An increased thoracic fat volume is associated with an increased risk of coronary artery disease, but epicardial fat is not routinely measured in clinical practice due to the time needed for manual quantification. As a result, the automation of epicardial adipose tissue quantification could affect the clinical routine and improve the risk assessment for asymptomatic patients, said Frédéric Commandeur, PhD, of Cedars-Sinai in Los Angeles.
Commandeur and colleagues at Cedars-Sinai have developed a deep-learning algorithm that can automatically segment and quantify thoracic fat volume on noncontrast CT images. Initial testing showed that the algorithm had excellent correlation with manual quantification performed by an expert.

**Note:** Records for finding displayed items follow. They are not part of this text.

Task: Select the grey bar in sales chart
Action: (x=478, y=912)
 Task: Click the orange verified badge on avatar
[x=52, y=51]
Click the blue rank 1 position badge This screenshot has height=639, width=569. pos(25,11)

The technique is now being evaluated on multicenter and multireader data, he said.
"The demonstration of its efficiency on such a cohort would [enable the method] to move forward to a semiautomated or fully automated computer-aided diagnosis system to assist clinicians," he said. "Automated quantification could be performed directly after data acquisition and provide a robust result within seconds to improve risk assessment."
The availability of increasing computational power and access to larger amounts of data make it easier to train more-efficient models for making predictions, including for cardiac events, Commandeur added.

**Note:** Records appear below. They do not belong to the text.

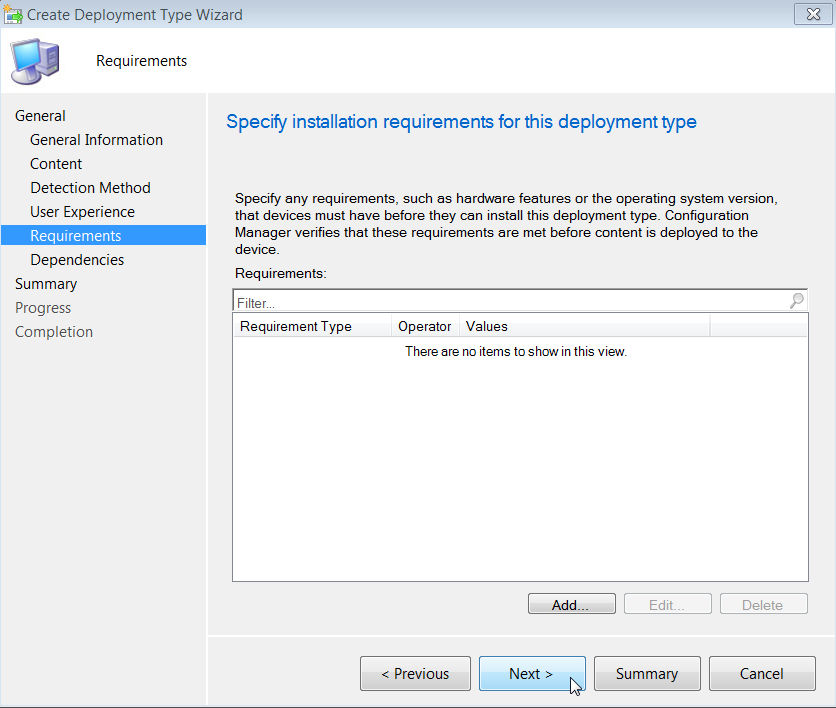The image size is (836, 708).
Task: Go back using the Previous button
Action: 415,673
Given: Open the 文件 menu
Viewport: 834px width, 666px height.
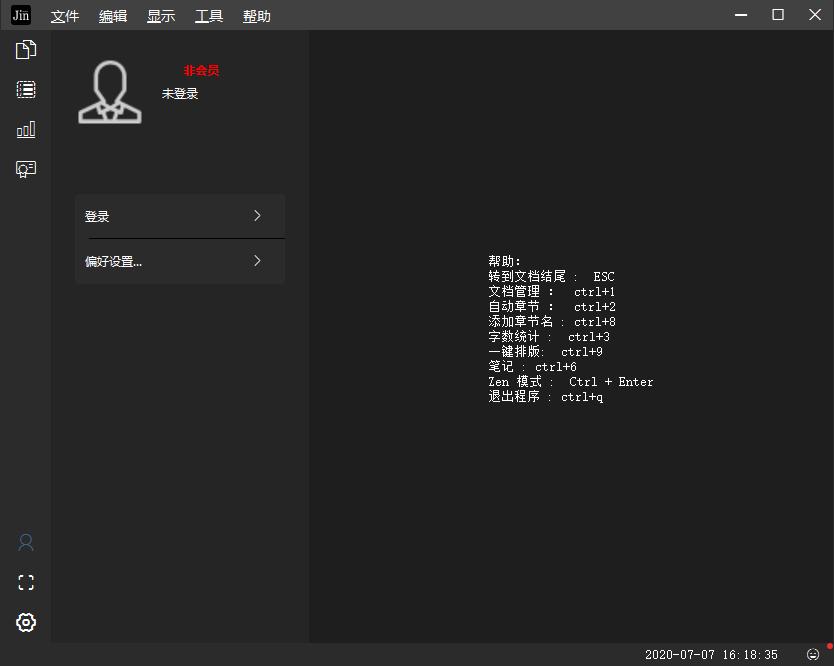Looking at the screenshot, I should [x=65, y=16].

"We truly think computer-aided systems will have an important role to play in the next few years and clinicians will work in consensus with computers," he told AuntMinnie.com. "With the development of artificial intelligence, we [have] entered a very exciting and promising revolution [that] will lead to an improvement of patient care."
If you're still at RSNA 2017 on Friday, you can get a glimpse of this revolution by sitting in on this talk.